FILM REVIEW 2016: Obama’s America
Today I went to see Dinesh D’Souza’s new documentary film 2016: Obama’s America. Since I’m in Massachusetts, I was concerned about finding a cinema that was showing it but to my surprise, a quick web search revealed that it’s playing in theaters all over the state.
I was also surprised to find the theater half full. On a Sunday. At a matinee. In Massachusetts.
D’Souza narrates the film and appears in much of it. At the beginning, he examines his own life in comparison to Obama’s and in fact, they have much in common. Both spent part of their early years in foreign countries, both attended ivy league schools and both married their wives in the same year. Yet for all of their similarities, the two could not be more different in their view of America and the world.
D’Souza attempts unsuccessfully to interview Obama’s grandmother in Kenya but then has a memorable interview with Obama’s half brother George Obama who lives in poverty in Nairobi.
D’Souza examines Obama’s world view through the prism of his father, Barack Hussein Obama Sr. focusing on his anti-colonial leanings.
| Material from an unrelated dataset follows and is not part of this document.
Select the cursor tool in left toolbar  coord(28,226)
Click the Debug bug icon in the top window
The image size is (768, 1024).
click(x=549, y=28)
D’Souza also advances the idea that the absence of Obama’s father in his young life drove him to succeed, going so far as to interview a psychologist on the subject.
The film explains Obama’s success in the 2008 presidential election through a combination of factors. The fact that very few Americans knew much about Obama was part of the strategy. The media’s lack of interest in Obama’s questionable associates like Bill Ayers also played a role. In fact, the film points out the Reverend Wright controversy as the only moment that threatened to reveal this side of Obama. A significant portion of the film also focuses on the influence of radical socialist Frank Marshall Davis, a man many Americans have still never heard of due to negligence on behalf of the media. Finally, Obama succeeded in 2008 partially because of what’s best about America, that we’re a country of good people who wanted to see an African American achieve the highest office in the land.
Throughout the film, D’Souza reminds the audience that Obama has goals which are different than the presidents who came before him and he analyzes Obama’s motivations with solid arguments based on Obama’s life experience.
He asks what America would look like under a second Obama administration. The film lays out a grim future where America’s nuclear defenses are cut and the country’s financial power is reduced to the more “fair” level of other countries. The scariest part of the film is towards the end when Obama’s record of spending and debt is explored by D’Souza and former comptroller David Walker.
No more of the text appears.